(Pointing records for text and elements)
_ _ _

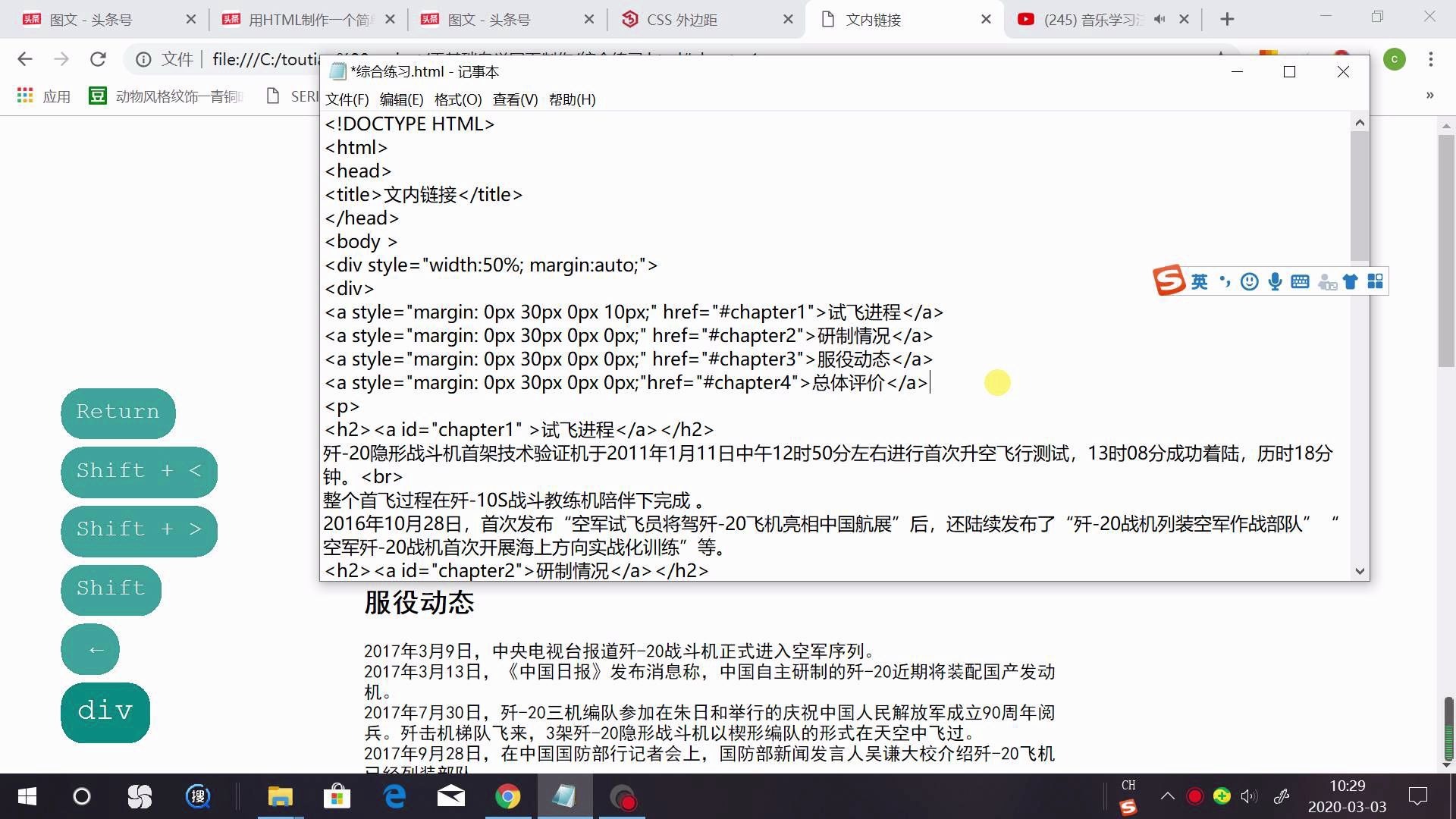This screenshot has height=819, width=1456.
Task: Open the Chrome profile avatar menu
Action: (x=1395, y=59)
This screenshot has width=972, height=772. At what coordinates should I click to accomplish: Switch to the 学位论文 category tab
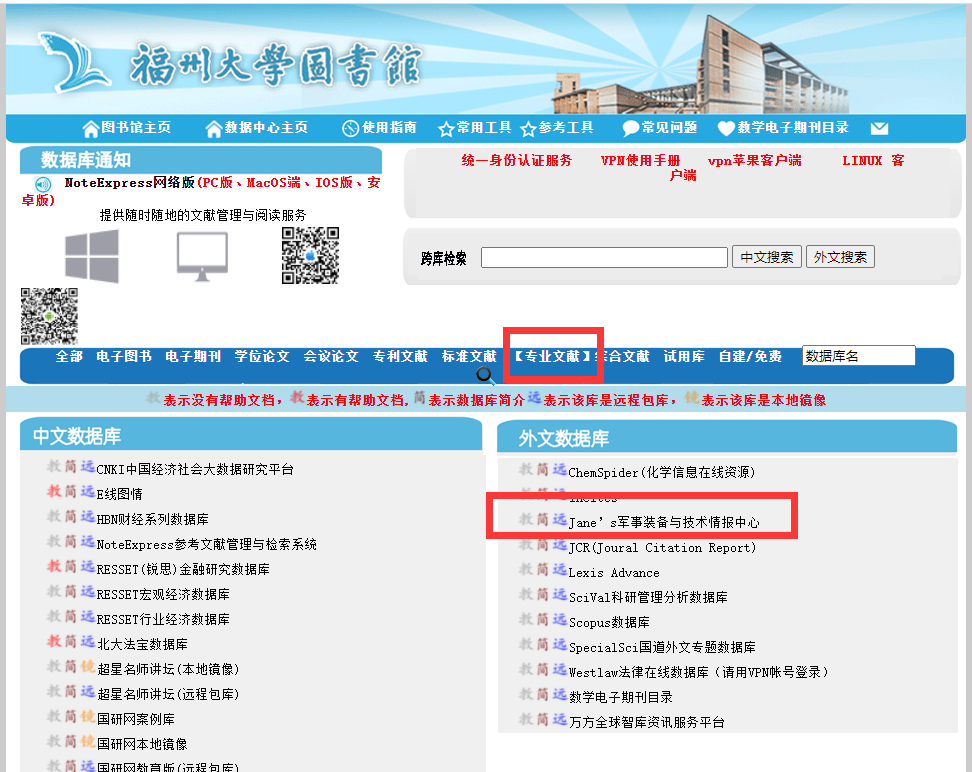pyautogui.click(x=262, y=356)
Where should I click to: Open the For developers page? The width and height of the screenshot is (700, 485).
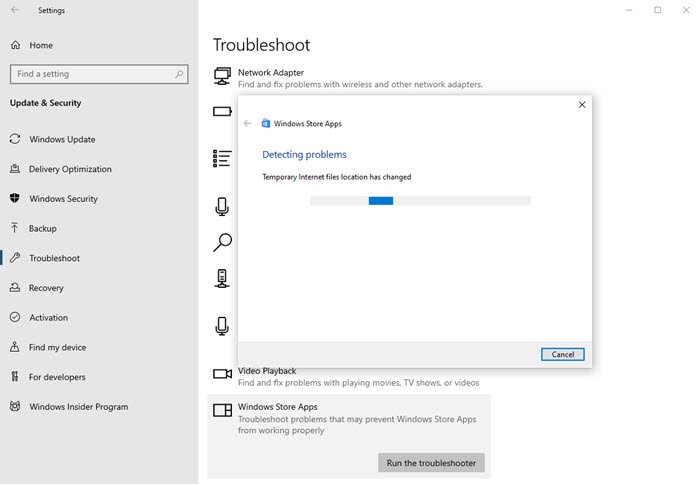click(x=57, y=377)
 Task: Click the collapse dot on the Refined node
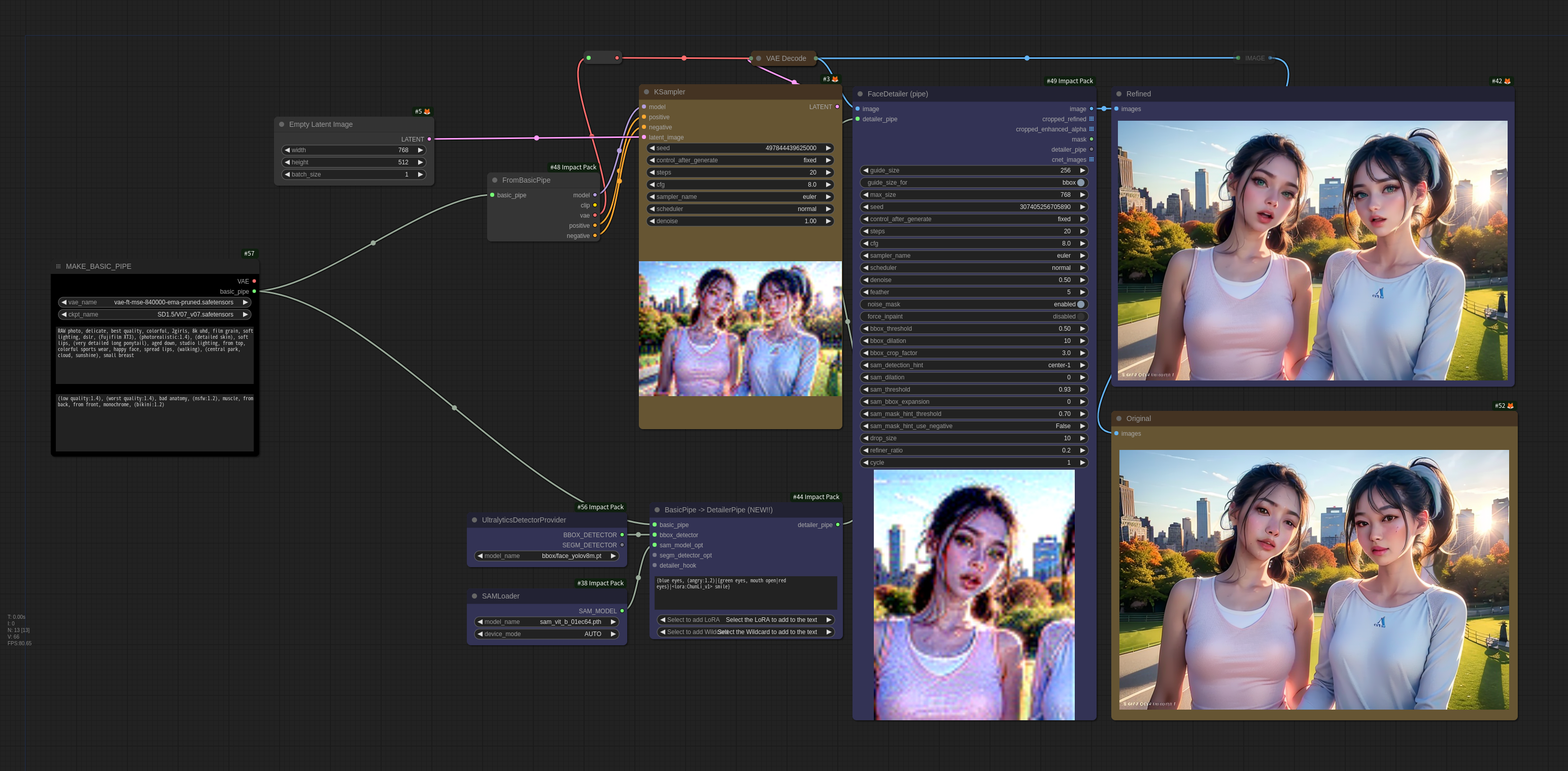pyautogui.click(x=1118, y=94)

_ _ _

→ Instruction: Rewrite every item above with "collapse dot" changed to "collapse button" and nothing else altered. Leave the pictures out.

→ Complete answer:
This screenshot has height=819, width=1456.
Task: Open the Chrome profile avatar menu
Action: (x=1395, y=59)
This screenshot has width=972, height=772. At what coordinates should I click to accomplish: Switch to the 学位论文 category tab
pyautogui.click(x=262, y=356)
Where should I click to: Open the For developers page? The width and height of the screenshot is (700, 485).
click(x=57, y=377)
 Task: Click the collapse button on the Refined node
pyautogui.click(x=1118, y=94)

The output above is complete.